As much as esports is one of the largest and fastest-growing industries in our country, our industry is still centered on a few games. Teams are struggling to find sponsors in less favorite titles. Business, after all, it is all about expecting a massive ROI, especially in the lucrative market.
The harsh reality is we lack talent in the other seven games because professional teams barely exist in these spaces. While there are teams and athletes playing these games, sponsors are hesitant to enter and fund the space because of the lack of eyeballs.
Consider the local League of Legends scene. In a previous column, I had already discussed how LoL PH suffered a slow, agonizing death. Right now, only smaller organizations remain as the previous giants jumped ship to Wild Rift and Mobile Legends. Without any major sponsor and tournament, the pro scene struggles to compete with its younger brother Wild Rift, or its FPS cousin Valorant.
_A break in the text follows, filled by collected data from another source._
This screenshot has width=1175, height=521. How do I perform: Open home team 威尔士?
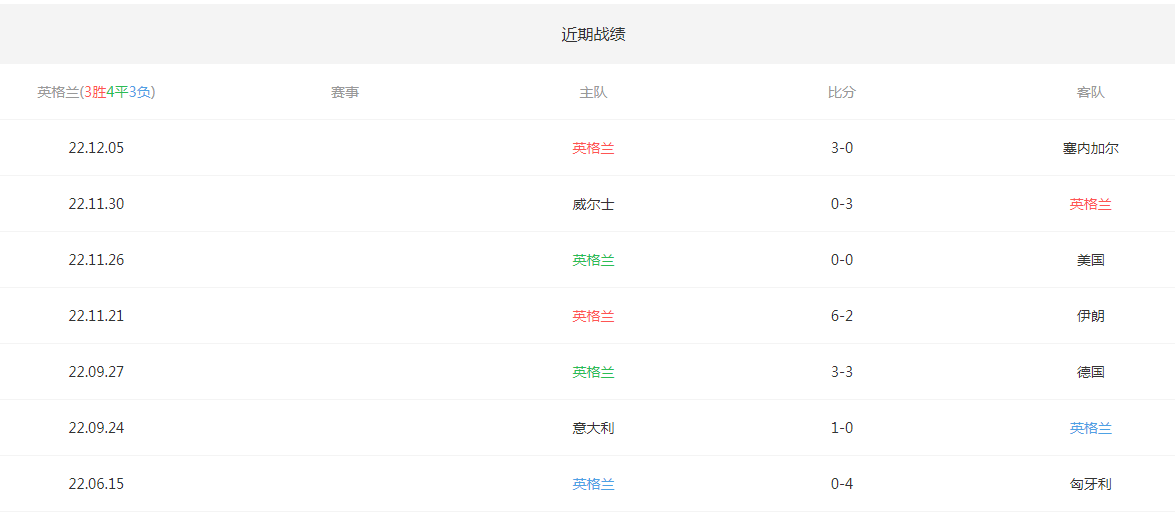pos(593,204)
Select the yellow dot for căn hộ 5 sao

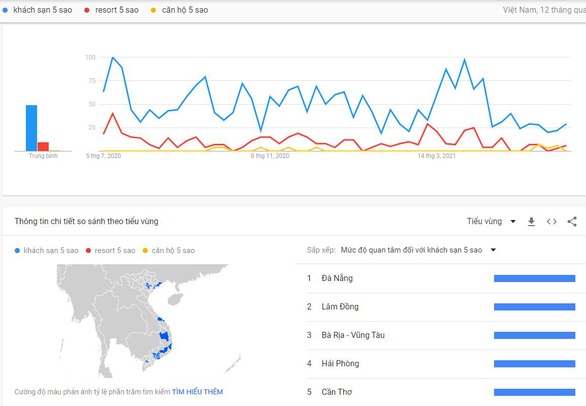coord(153,10)
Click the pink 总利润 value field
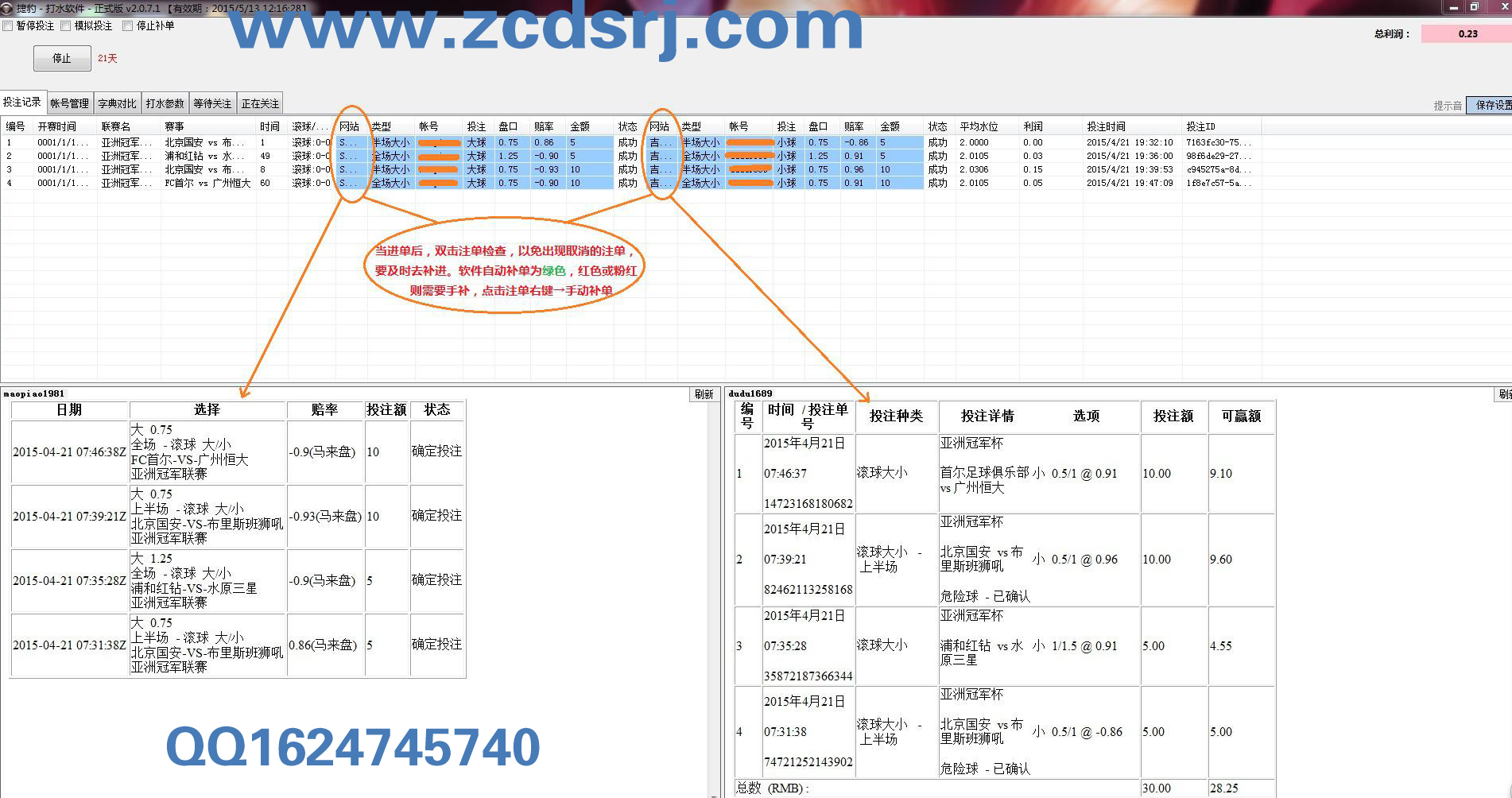Image resolution: width=1512 pixels, height=798 pixels. (1467, 34)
But internationally, League continues to thrive. Hearthstone is still one of the biggest TCGs, and Street Fighter continues to produce legends. It is only in this country that they struggle to find the same eyeballs as Mobile Legends, Tekken, and even Dota 2.
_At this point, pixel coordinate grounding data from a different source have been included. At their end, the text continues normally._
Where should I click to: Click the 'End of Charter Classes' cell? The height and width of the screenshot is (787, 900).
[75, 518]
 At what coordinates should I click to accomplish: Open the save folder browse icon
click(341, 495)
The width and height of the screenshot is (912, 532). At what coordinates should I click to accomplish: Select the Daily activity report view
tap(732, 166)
This is where the national federation PeSO, or the Philippine Esports Organization, needs to step in.
What Sibol needs to do
With corporate eyes fixated on titles with high concurrent viewers, maybe PeSO and Sibol can be of some assistance in supporting athletes in other games. They can start finding gems among these organizations, and start fielding talents to take on international tournaments in preparation for the upcoming regional meet.
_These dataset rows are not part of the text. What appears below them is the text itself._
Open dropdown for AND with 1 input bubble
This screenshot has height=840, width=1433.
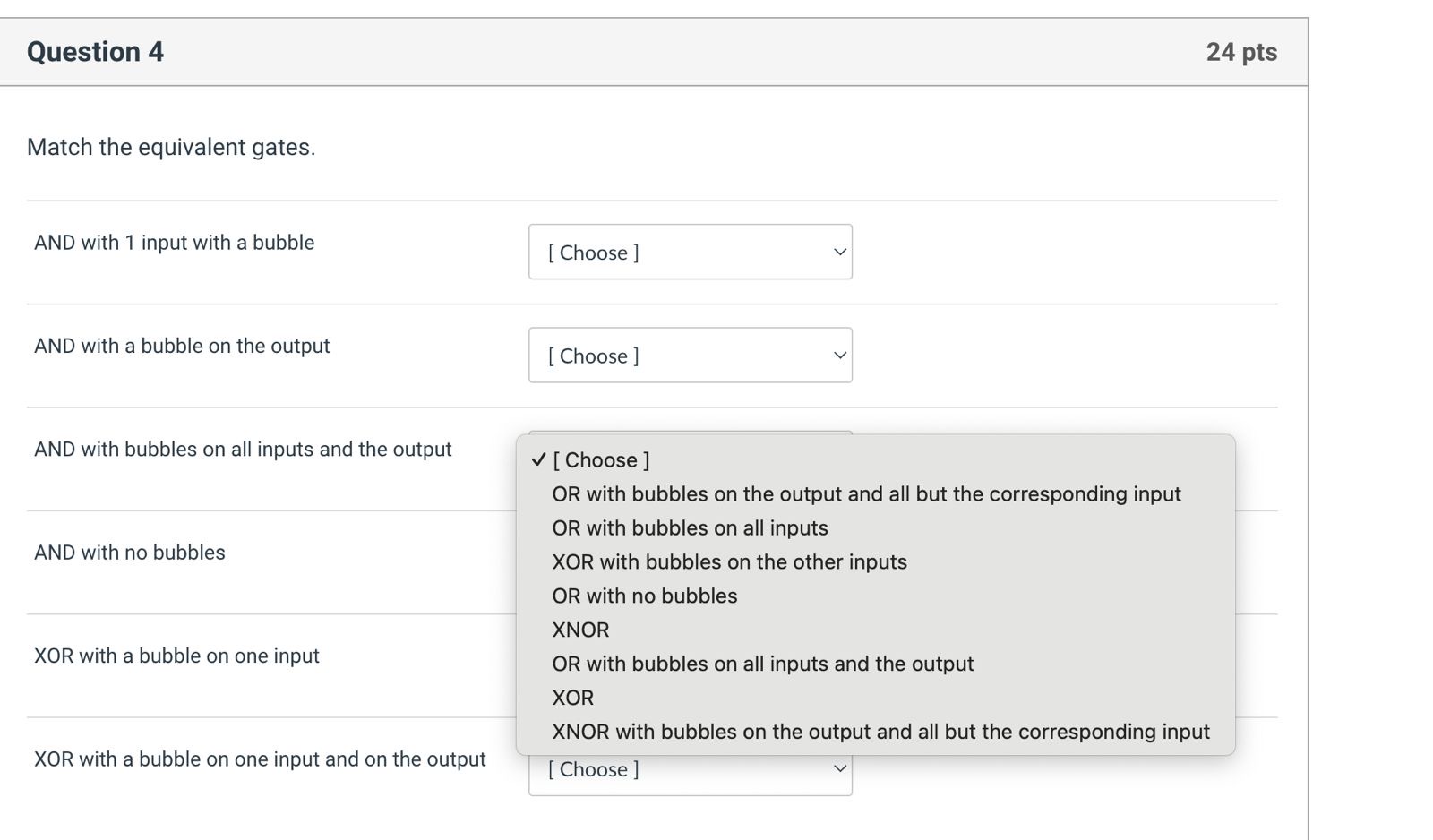[690, 253]
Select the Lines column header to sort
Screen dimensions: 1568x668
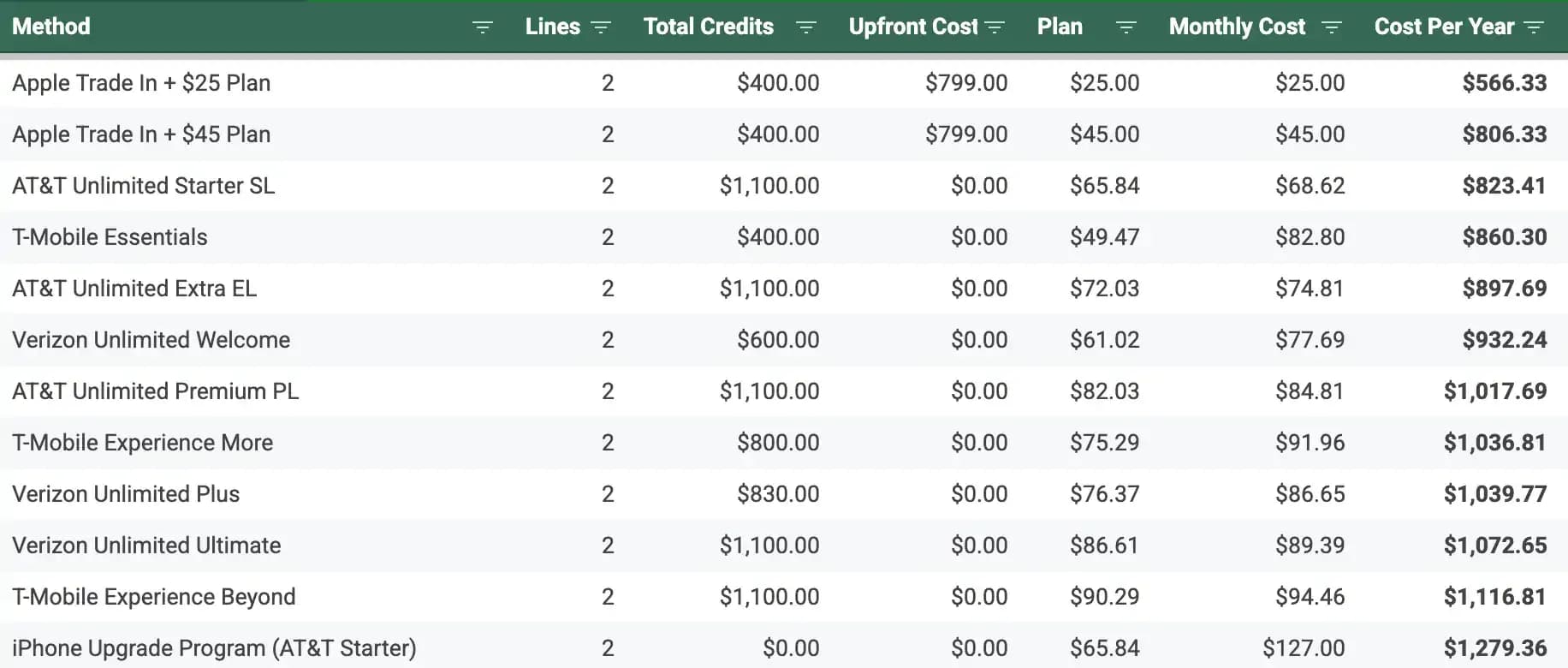point(551,27)
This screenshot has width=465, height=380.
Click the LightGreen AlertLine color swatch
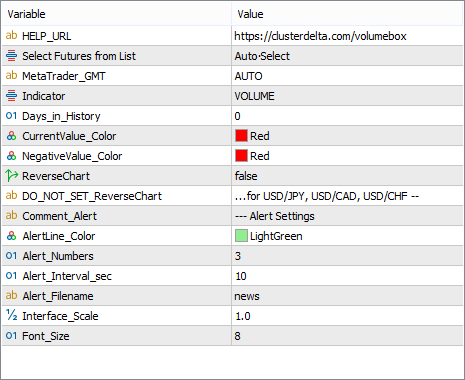tap(241, 236)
International exposure toughens a team, whichever sport they play. Sibol and its prospects must scrim with other teams. Other countries have already named teams competing for the first Asian gold in esports and with that long lull time before the Asiad, it would be exciting to see scrims and friendlies with other nations. India already has their squads, and I am pretty sure that most of the teams we saw in the SEAG would suit up for Hangzhou.
Gilas’ current debacle has taught us that preparation is key in maintaining dominance. Sibol already did a fantastic job putting together the teams months before the Hanoi SEA games, unlike the SBP who thought two weeks was enough.
Even though the Asian Games are still a year away, prepping early also has its benefits. Scheduling becomes smoother over time, and teams can freely gel on their own. Players will also have the time to balance out mother team obligations and national team duties.
Take South Korea’s League of Legends team, for example. Just a month ago, the Korea Esports Association found themselves in hot water because of the way they handled their LoL squad. The teams already had a tight schedule with their mother teams for the LCK (Korea's LoL pro league), and the late call-ups didn’t help them either. They needed to cancel the national team exhibition match, the coach almost resigned, and worst of all, the GOAT himself, Faker, called out the training schedule. Yikes.
I have confidence that Sibol can make solid preparations. But of course, we must also understand that we will be facing the esports powerhouses of China, South Korea, and Japan after all. Let’s make the Philippines a name among these giants.
Great job in Hanoi, guys. Take a breather. You’ve earned it; but let's start prepping for the tougher road ahead.